Angriff auf den deutschen Lebensmitteleinzelhandel / Oliver Wyman-Analyse zum Ausbau von Amazon Prime Now (FOTO)
(ots) -
Der Express-Lieferservice Amazon Prime Now ist der Vorreiter für
Amazon Fresh in Deutschland. Binnen einer Stunde bringt der Service
Frischwaren in allen Temperaturzonen in Münchener Haushalte. Einer
Analyse der Strategieberatung Oliver Wyman zufolge könnten
Onlineangebote im deutschen Lebensmitteleinzelhandel mittelfristig zu
Umsatzverschiebungen von sechs bis acht Milliarden Euro führen.
Amazon könnte dabei einen hohen Anteil an den Umsätzen im
Online-Lebensmitteleinzelhandel haben.
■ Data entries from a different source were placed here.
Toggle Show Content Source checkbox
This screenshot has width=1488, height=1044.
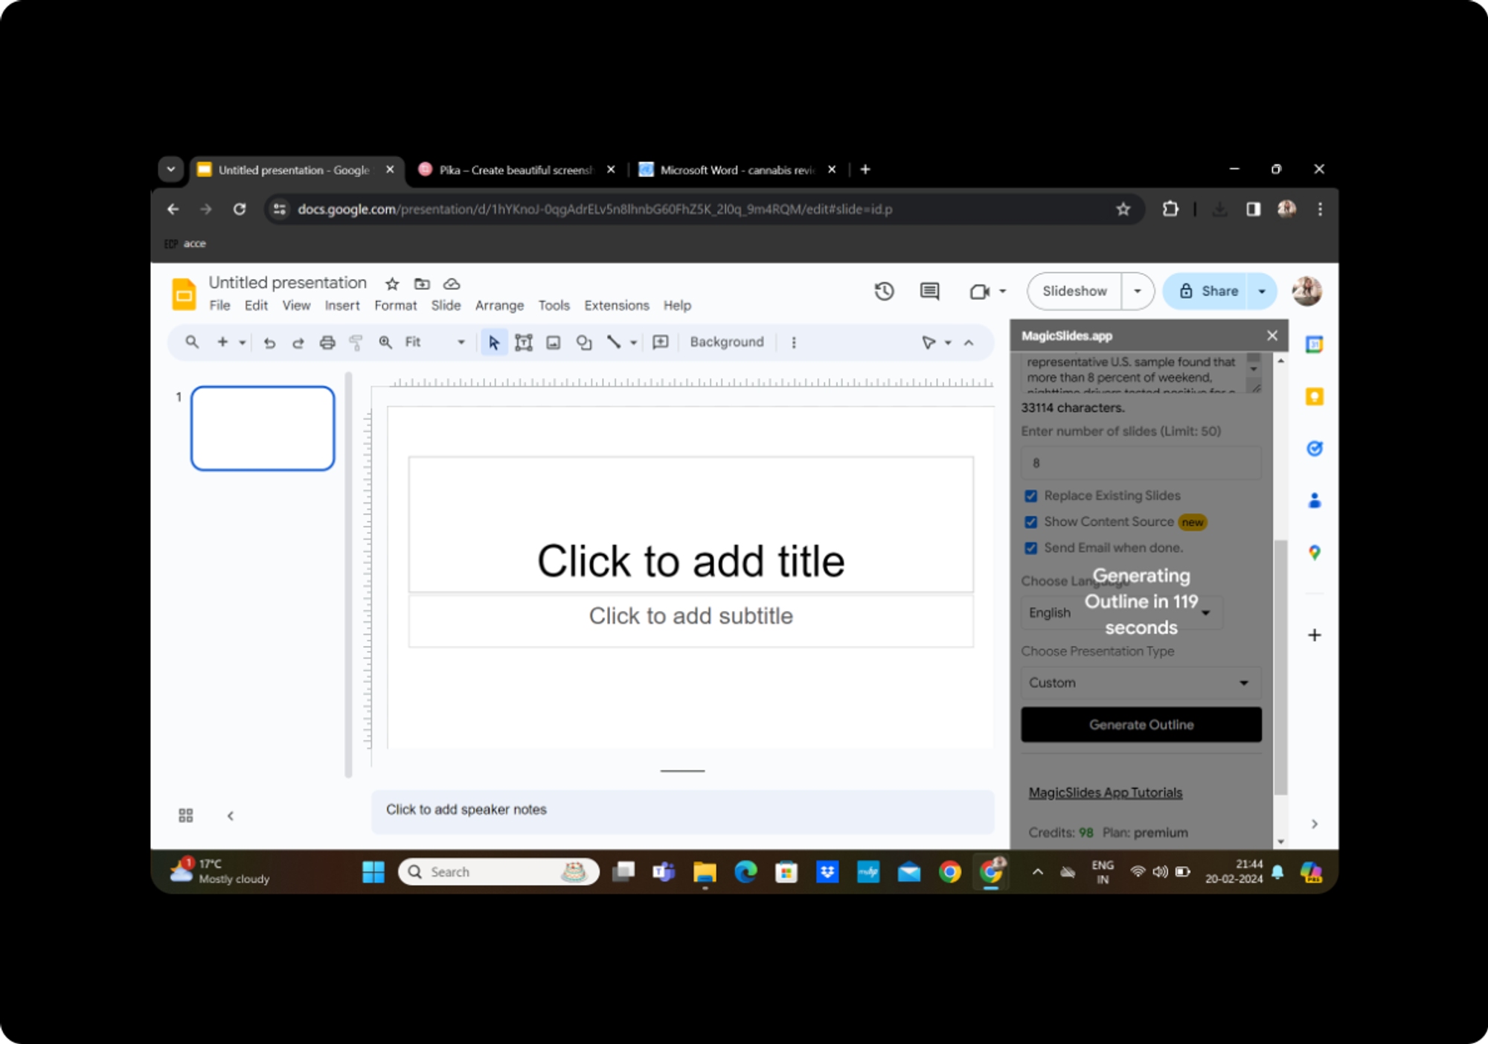(1030, 522)
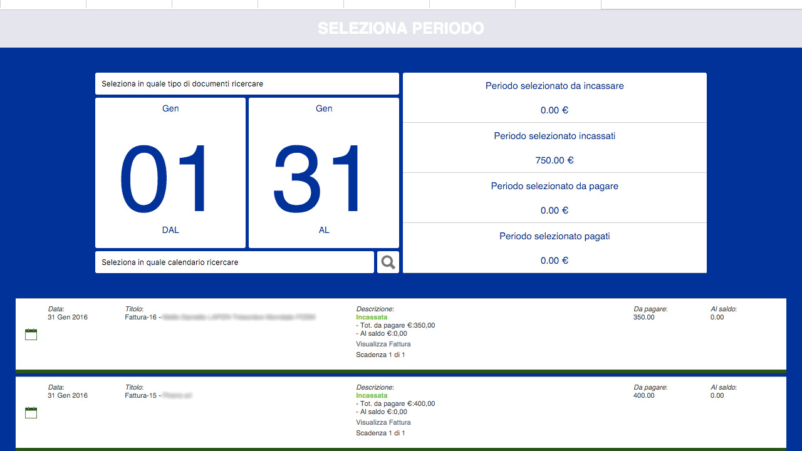Click the green Incassata status of Fattura-15
The width and height of the screenshot is (802, 451).
pyautogui.click(x=372, y=396)
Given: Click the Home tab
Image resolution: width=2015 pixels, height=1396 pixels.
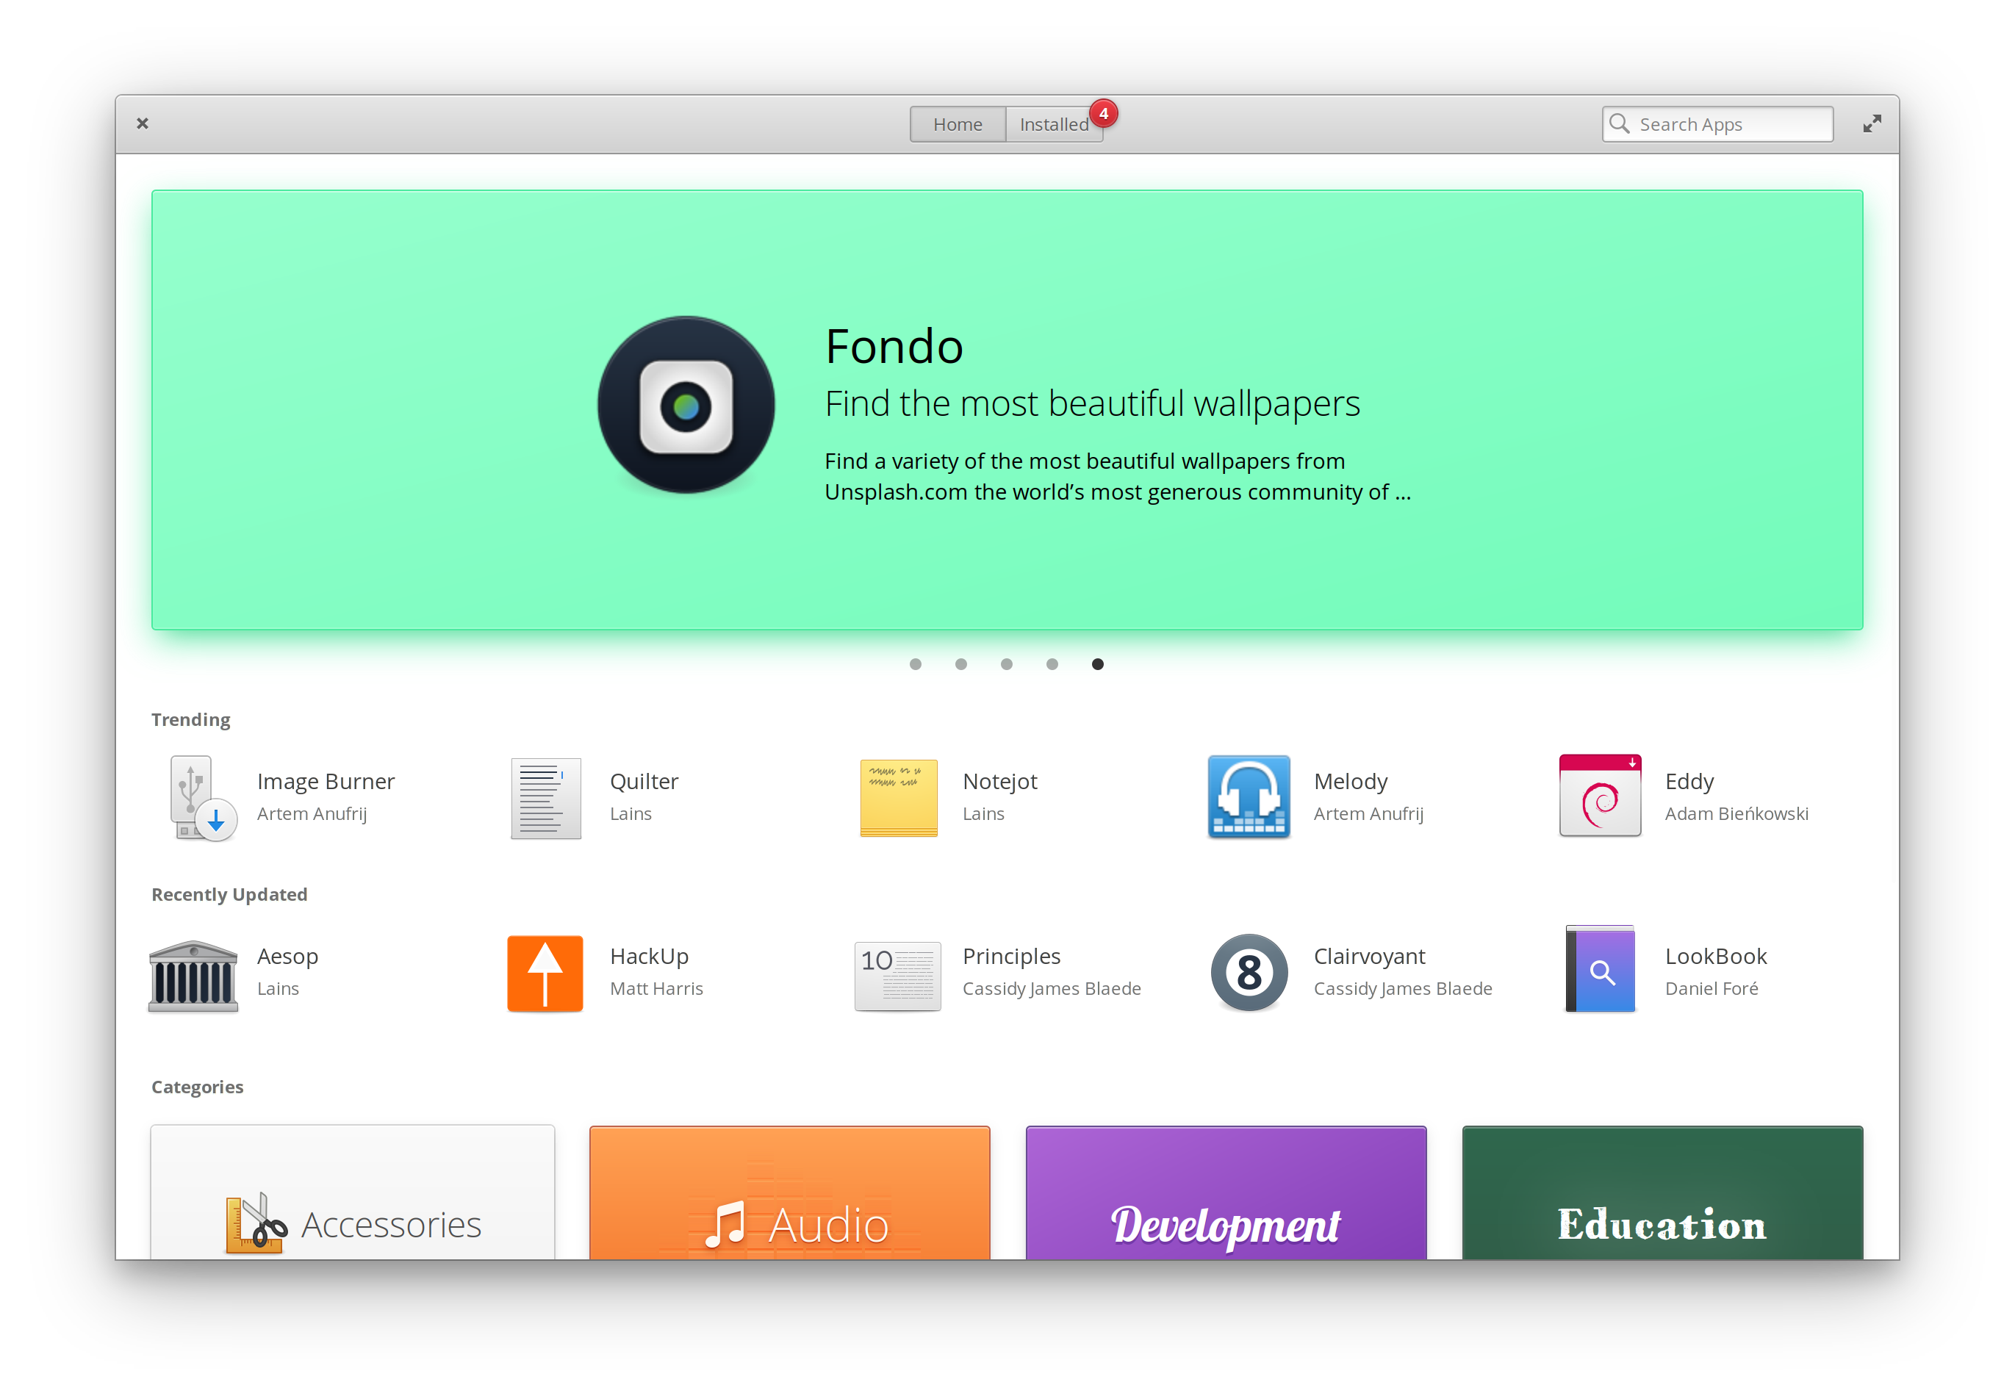Looking at the screenshot, I should [x=955, y=124].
Etwa 15 Prozent der Filialen
der deutschen Vollsortimenter könnten Verluste machen und bis zu
40.000 Arbeitsplätze könnten sich in den Onlinebereich verschieben.
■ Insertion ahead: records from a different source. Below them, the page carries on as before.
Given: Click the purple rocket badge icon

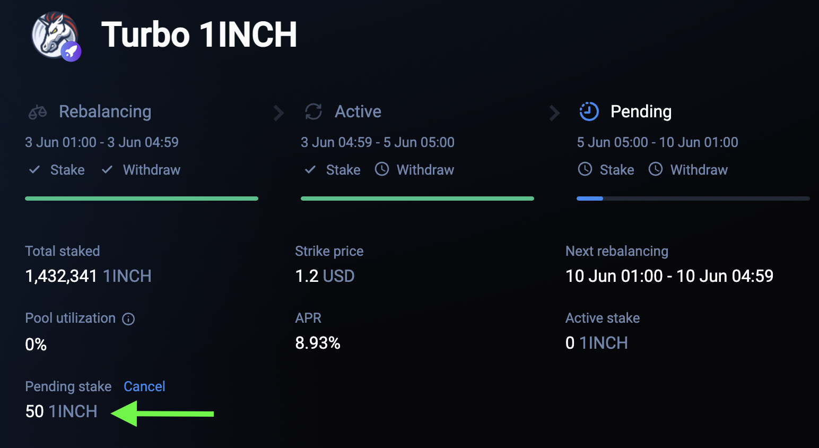Looking at the screenshot, I should coord(71,51).
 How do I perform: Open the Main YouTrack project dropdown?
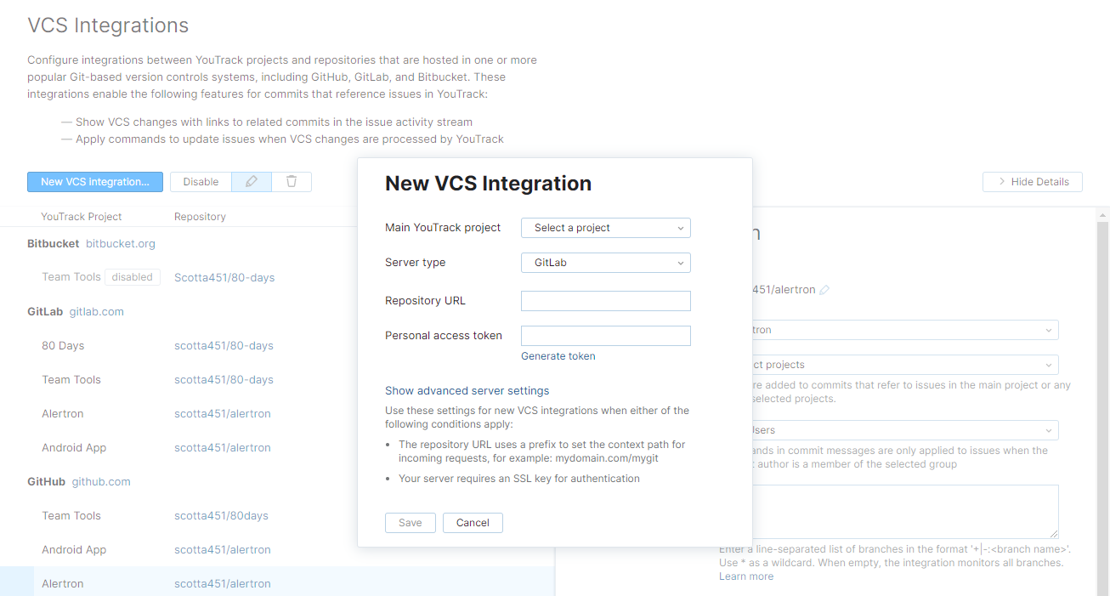click(x=605, y=227)
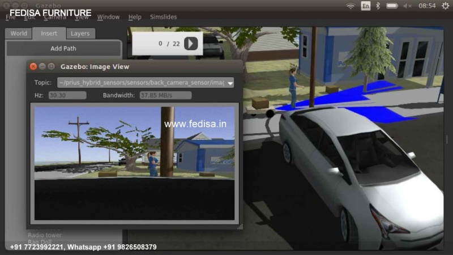This screenshot has height=255, width=453.
Task: Open the Help menu
Action: 135,17
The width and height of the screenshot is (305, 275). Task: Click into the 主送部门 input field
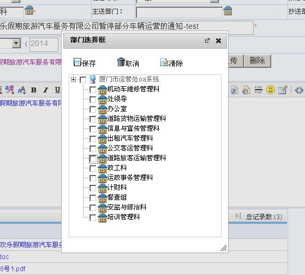tap(179, 12)
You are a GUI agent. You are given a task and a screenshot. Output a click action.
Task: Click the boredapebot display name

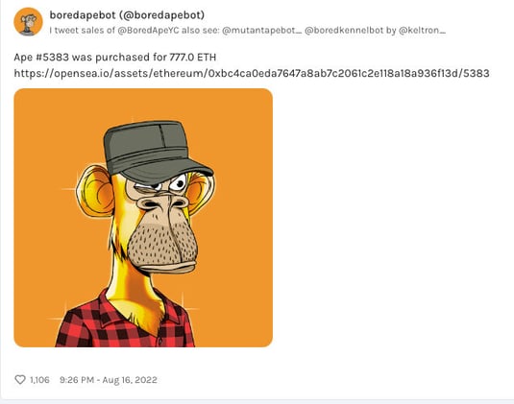83,15

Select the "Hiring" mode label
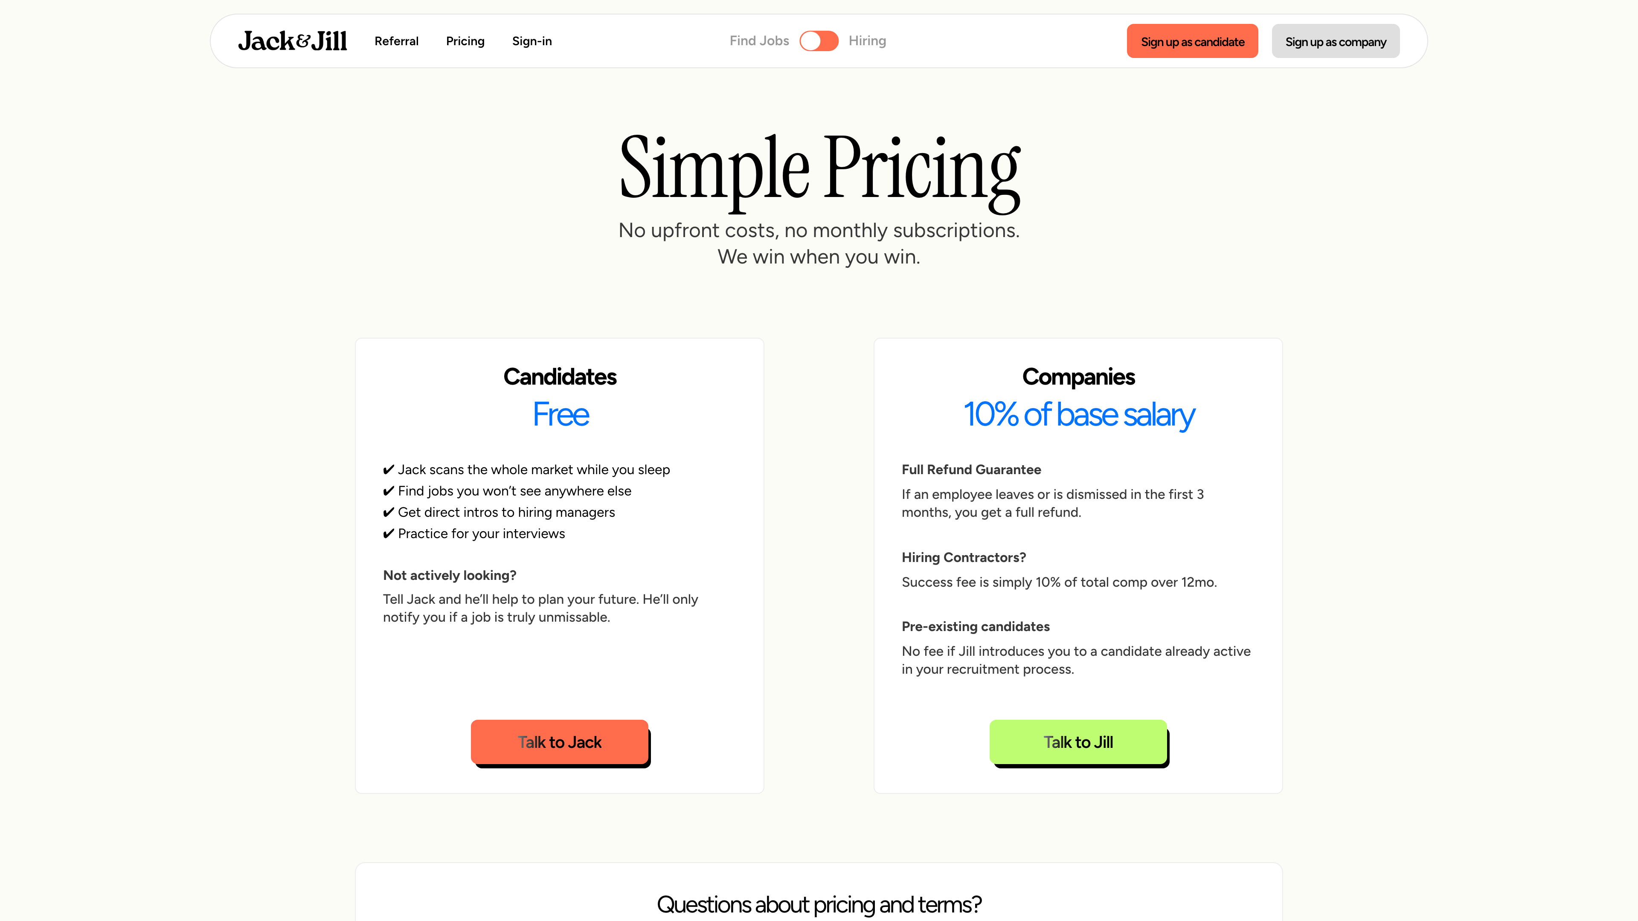pos(867,40)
Milch, Butter, Äpfel und Wurst: Wer in Berlin und München die
Prime Now App von Amazon nutzt, findet dort neben dem bekannten
Sortiment erstmals auch alle gängigen Lebensmittel. Unbemerkt von der
breiten Öffentlichkeit erhält damit an der Seite des
Express-Lieferservice auch Amazon Fresh Einzug in den deutschen
Markt. Nach Analysen der Strategieberatung Oliver Wyman hält das
Angebot einem Wettbewerbsvergleich durchaus Stand. Es beinhaltet zwar
zunächst nur ein Viertel der Artikel eines Vollsortimenters, darunter
befinden sich aber bereits die wichtigsten Eckartikel und Marken.
Auch bei den Preisen ist Amazon konkurrenzfähig: Warenkörbe von 25
Euro mit hohem Frischwaren-Anteil kosten nicht einmal einen Euro mehr
als bei Filialisten - und die Lieferung erfolgt frei Haus. Jedoch
gibt es auch Einschränkungen: hinsichtlich Eigenmarken beispielsweise
haben die Vollsortimenter zurzeit noch einen deutlichen Vorsprung.
"Alles in allem jedoch hat Amazon wie gewohnt seine Hausaufgaben
gemacht und einen sehr effizienten Betrieb aufgebaut", sagt Michael
Lierow, Partner und Handelsexperte bei Oliver Wyman. Die Kosten pro
Zustellung durch Lastenfahrräder oder Kleinfahrzeuge lokaler
Spediteure lägen zwar schätzungsweise zum Start noch bei rund vier
Euro je Lieferung, könnten aber künftig auf etwas weniger als einen
Euro sinken. Denn zum einen werden die Frische-Lieferungen zunehmen.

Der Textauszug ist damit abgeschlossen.